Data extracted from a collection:

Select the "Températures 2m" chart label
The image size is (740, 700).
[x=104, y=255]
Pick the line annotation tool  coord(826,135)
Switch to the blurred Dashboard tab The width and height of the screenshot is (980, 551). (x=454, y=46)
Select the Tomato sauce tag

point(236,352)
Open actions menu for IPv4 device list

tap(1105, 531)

...

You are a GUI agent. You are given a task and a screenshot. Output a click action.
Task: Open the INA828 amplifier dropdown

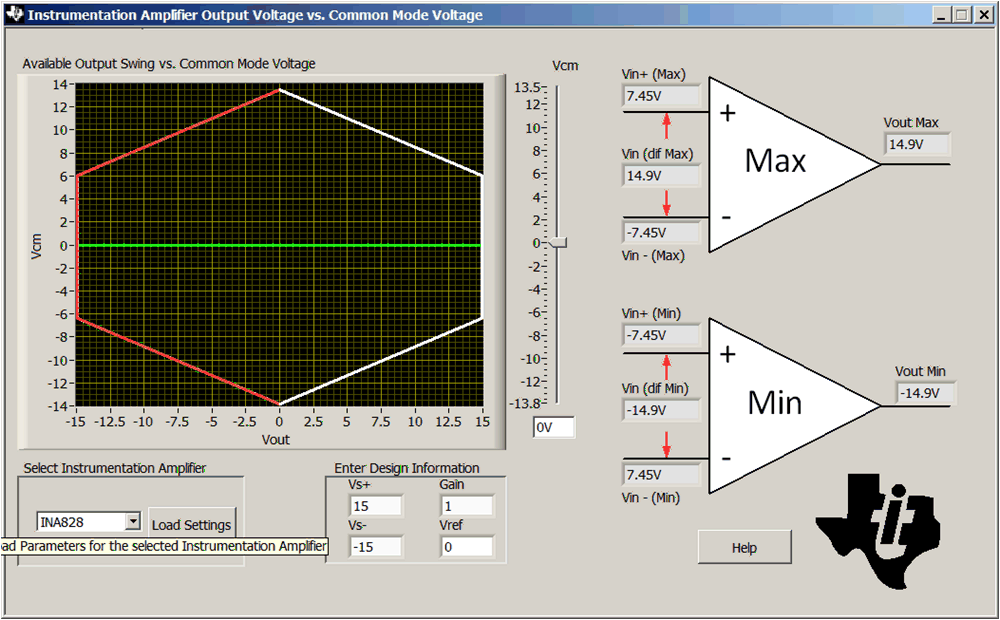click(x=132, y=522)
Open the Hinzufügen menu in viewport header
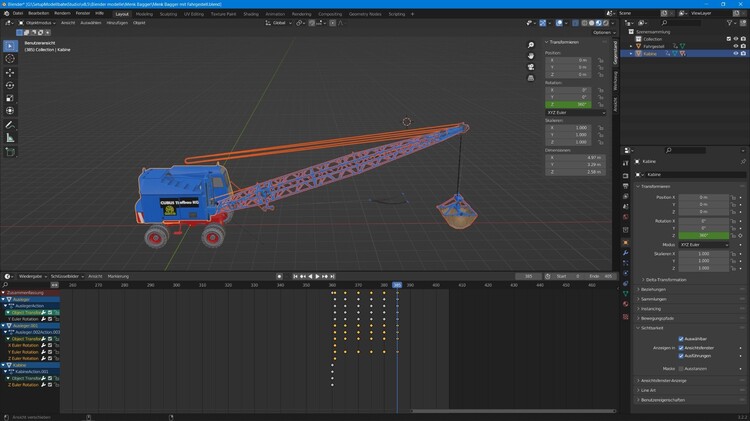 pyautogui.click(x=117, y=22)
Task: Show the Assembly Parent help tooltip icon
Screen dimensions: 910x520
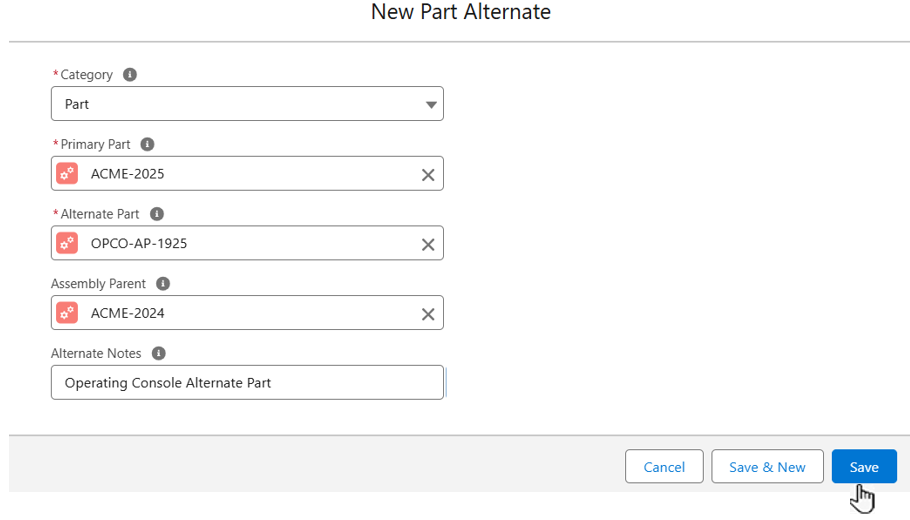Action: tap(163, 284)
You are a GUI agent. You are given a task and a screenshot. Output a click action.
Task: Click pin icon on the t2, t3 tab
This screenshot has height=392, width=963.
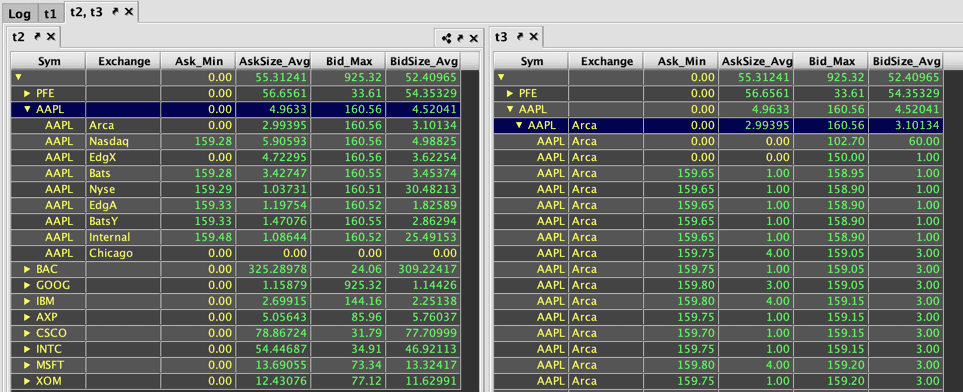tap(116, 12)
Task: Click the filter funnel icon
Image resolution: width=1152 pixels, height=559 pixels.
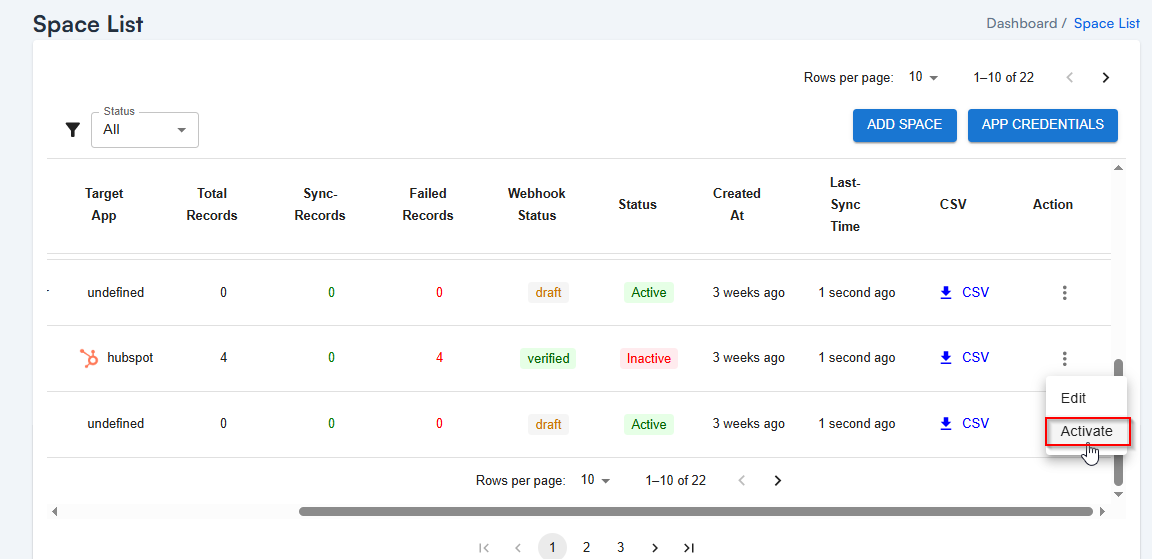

What this task involves: Word for word, retype the lines in the entries above that run from the one with "This screenshot has height=392, width=963." through the one with "Image resolution: width=1152". Both ends count; pictures do not.

Exercise response:
This screenshot has height=392, width=963.
tap(116, 12)
Task: Click the filter funnel icon
Image resolution: width=1152 pixels, height=559 pixels.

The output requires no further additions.